_Task requirements_:
With pictures left out, write out exactly every line from the start of the data through the one that contains "You are a computer-use".

(Stored records)
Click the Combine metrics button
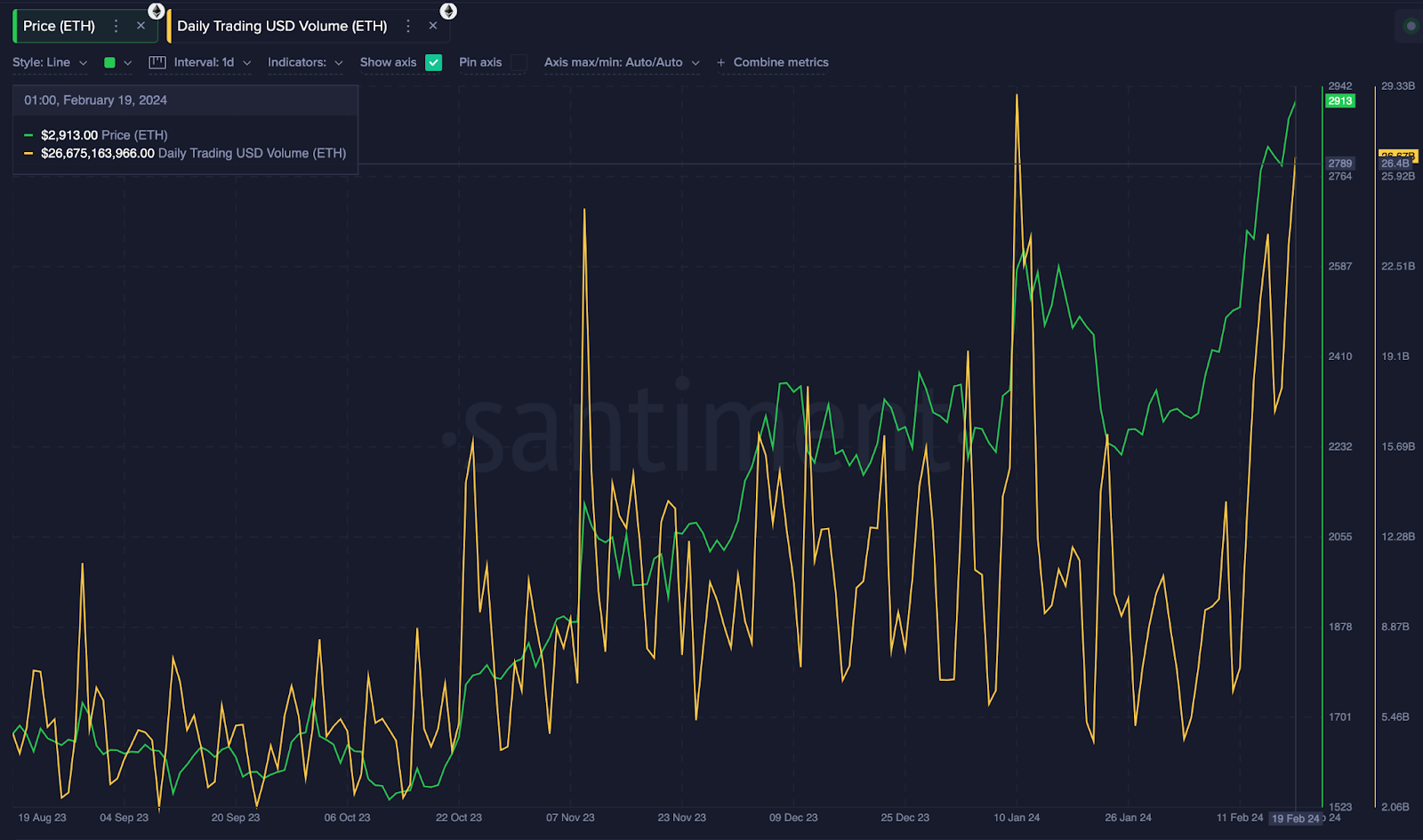Screen dimensions: 1423x840 [x=780, y=62]
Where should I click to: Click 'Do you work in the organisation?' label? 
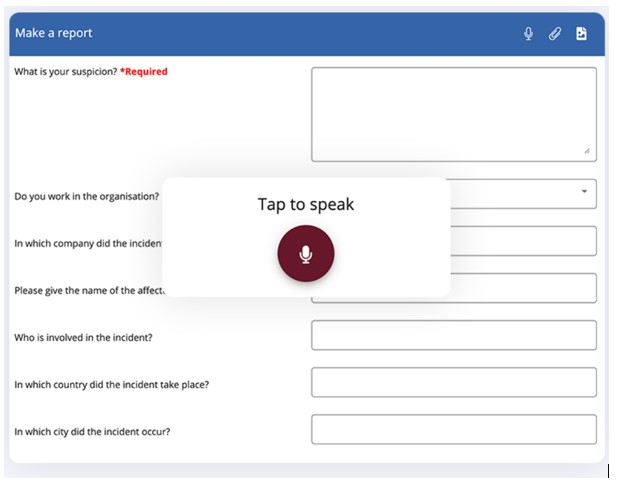(86, 196)
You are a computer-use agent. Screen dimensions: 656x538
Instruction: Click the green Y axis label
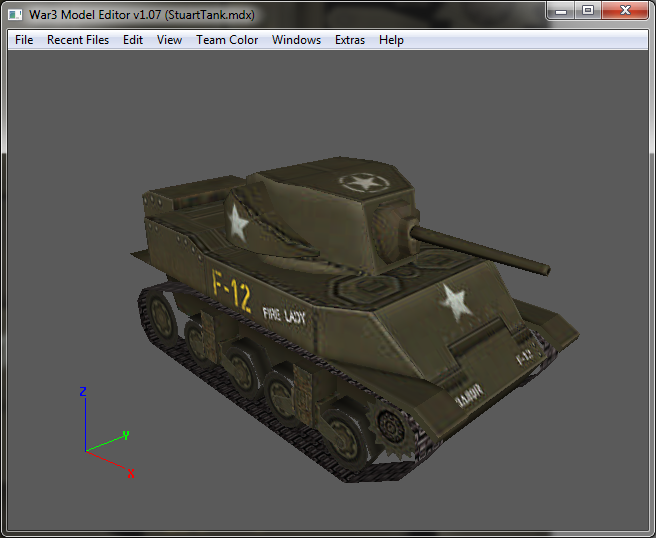126,435
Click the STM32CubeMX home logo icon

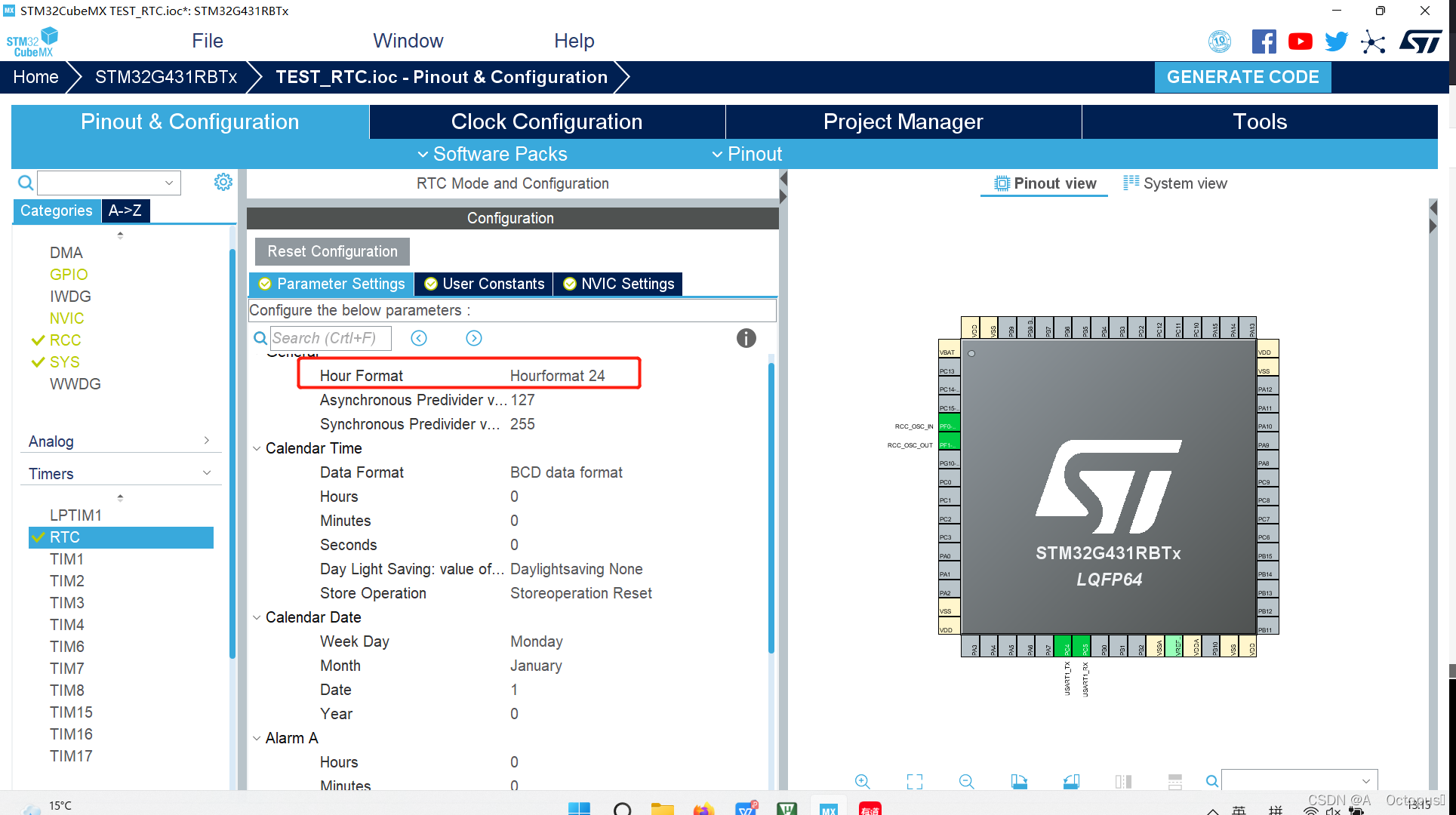[x=32, y=40]
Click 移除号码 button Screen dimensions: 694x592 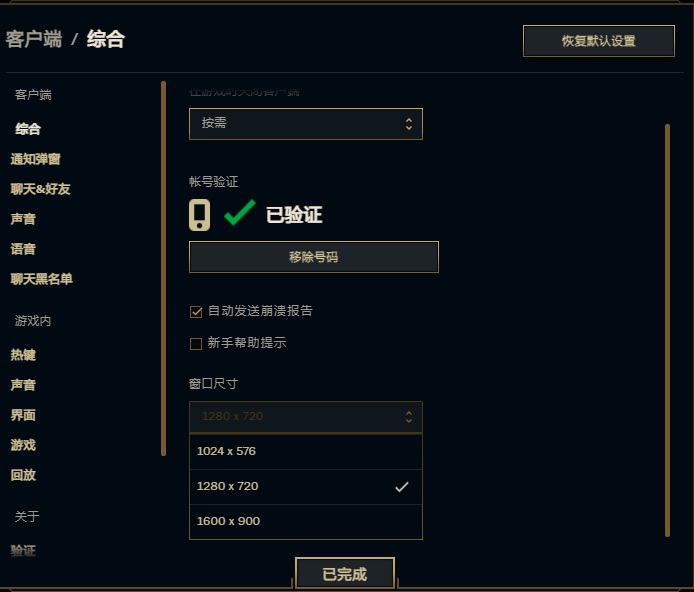pyautogui.click(x=314, y=257)
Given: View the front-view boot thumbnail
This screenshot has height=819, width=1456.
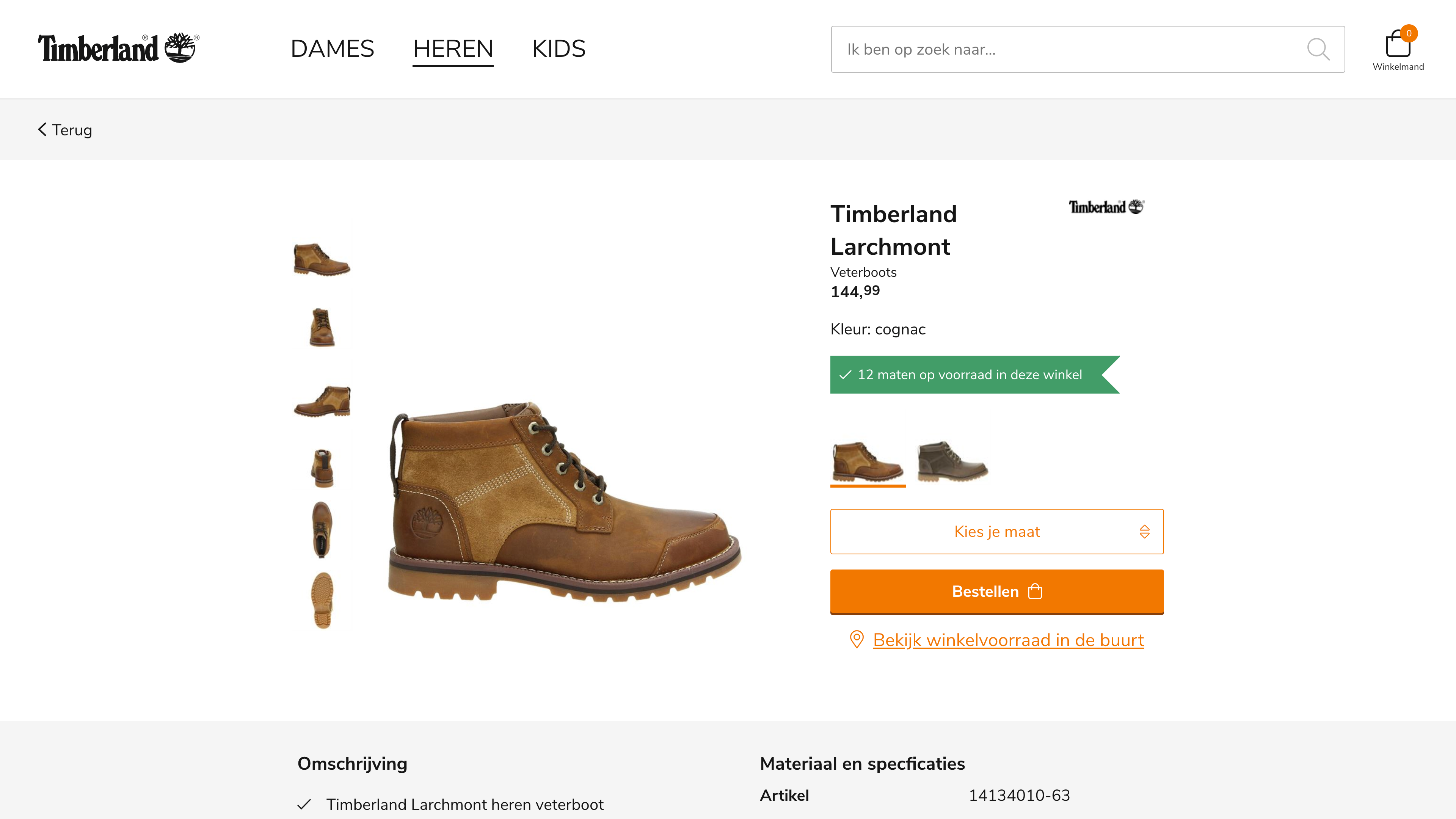Looking at the screenshot, I should pyautogui.click(x=322, y=327).
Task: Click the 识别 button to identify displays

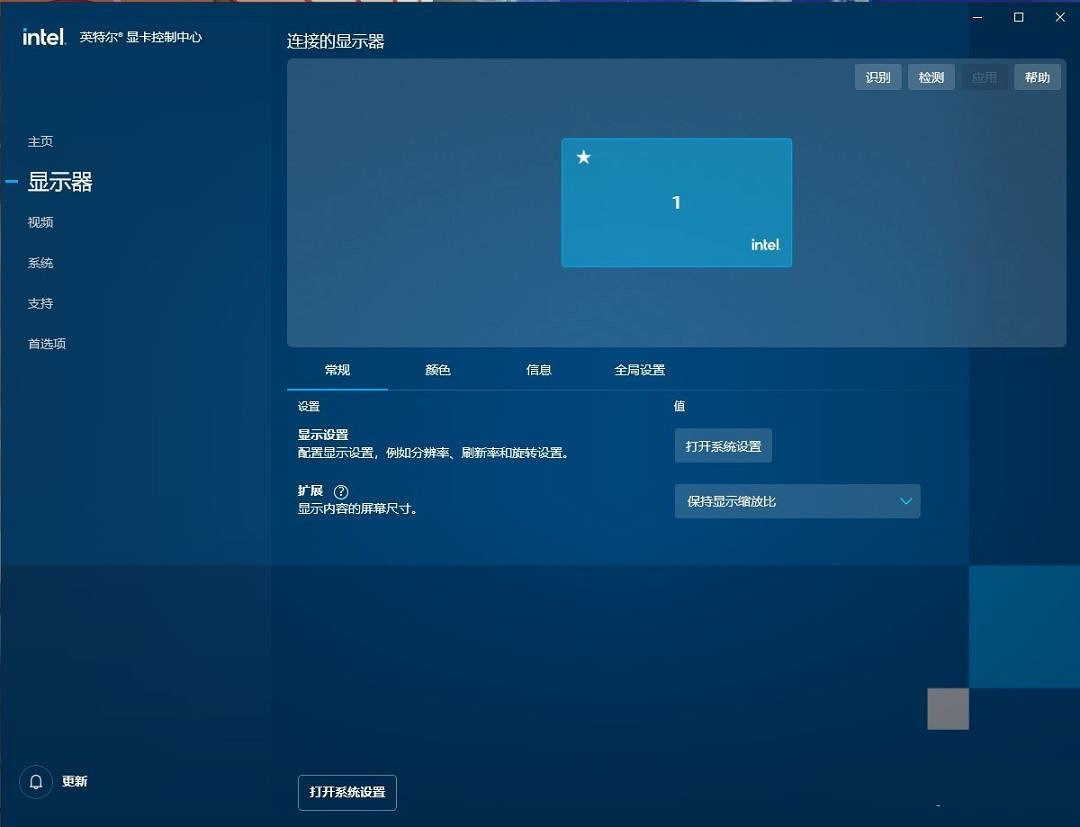Action: tap(877, 76)
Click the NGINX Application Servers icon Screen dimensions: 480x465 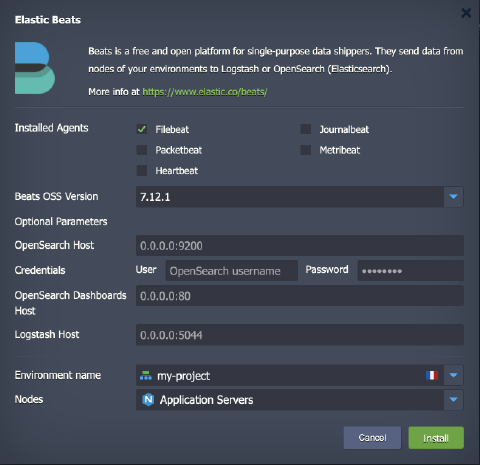pos(148,400)
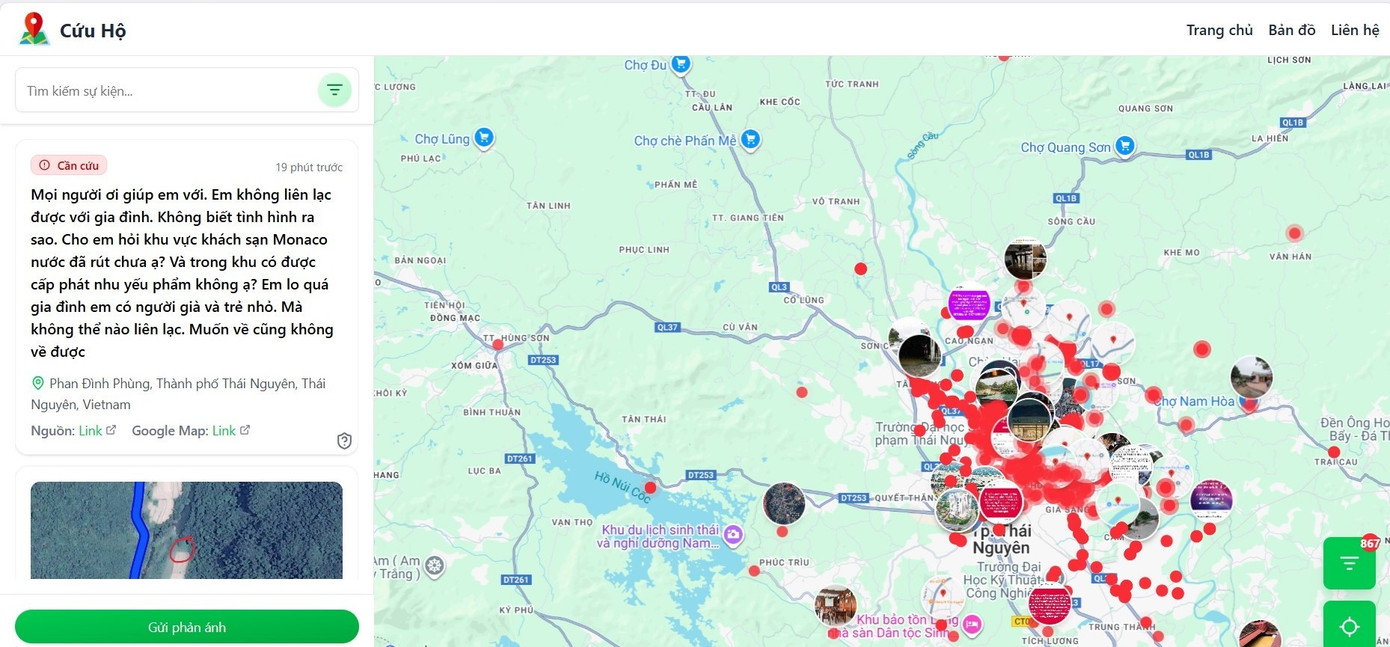This screenshot has width=1390, height=647.
Task: Click the location pin icon beside Phan Đình Phùng
Action: click(38, 384)
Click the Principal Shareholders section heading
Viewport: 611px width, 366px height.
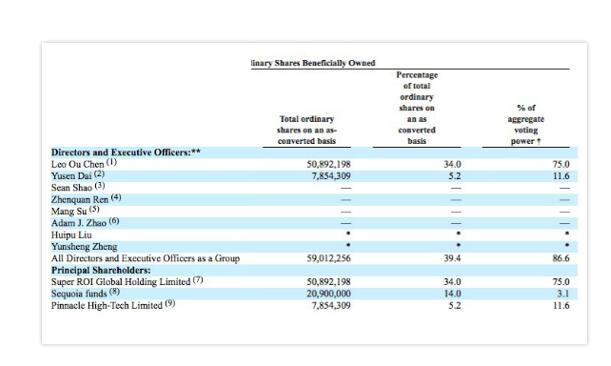[x=101, y=270]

_Exercise result_:
Click the Combine metrics button
Screen dimensions: 1423x840 [x=780, y=62]
Where should I click to: Click 'Do you work in the organisation?' label? 
(86, 196)
You are a computer-use agent. Screen dimensions: 656x538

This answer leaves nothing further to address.